▶ _DESCRIPTION OF THE TASK_: Only the lines from the one containing "Task: Click the Add provider button" through the end of the data are wanted, reproduced exactly and without pictures.

▶ _THE DATA_:
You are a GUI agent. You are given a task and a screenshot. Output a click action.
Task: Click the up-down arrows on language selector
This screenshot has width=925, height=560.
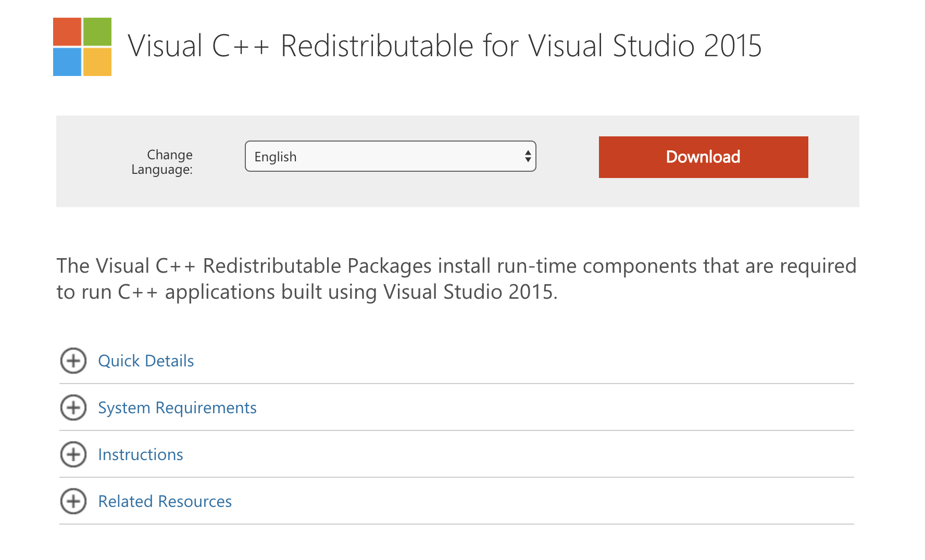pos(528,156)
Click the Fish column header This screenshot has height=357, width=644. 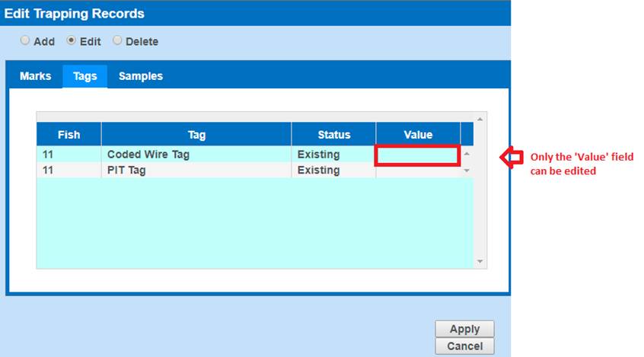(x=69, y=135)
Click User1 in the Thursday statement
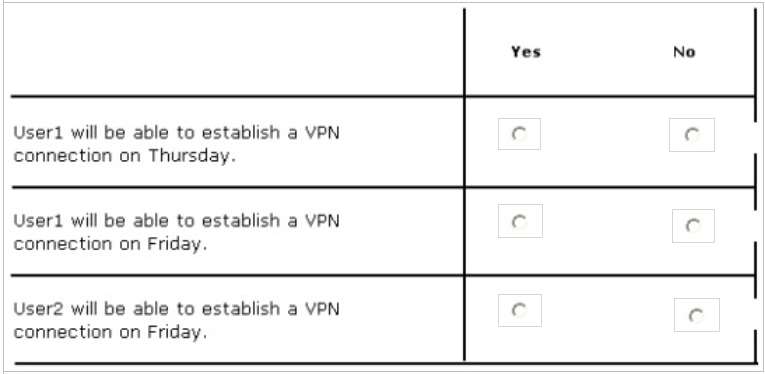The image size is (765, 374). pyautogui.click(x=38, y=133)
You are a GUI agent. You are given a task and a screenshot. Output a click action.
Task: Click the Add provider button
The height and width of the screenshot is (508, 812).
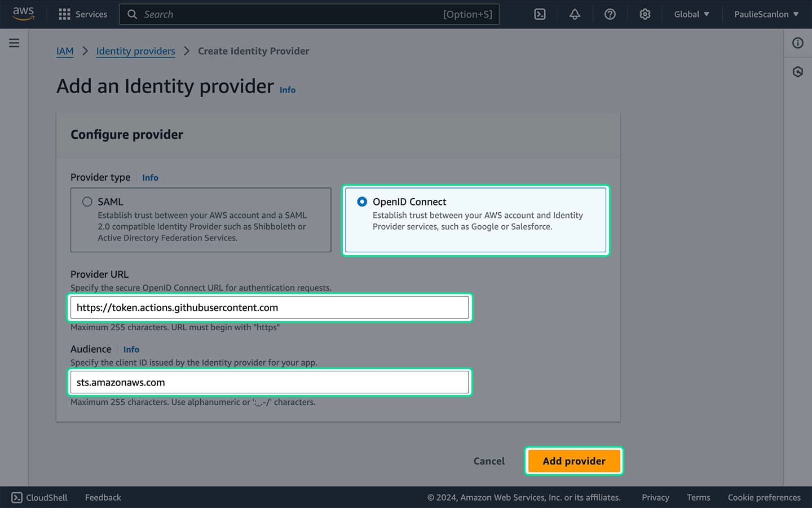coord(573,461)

▶ _RESPONSE FOR THIS EXERCISE_:
Task: Click the Add provider button
The height and width of the screenshot is (508, 812).
coord(573,461)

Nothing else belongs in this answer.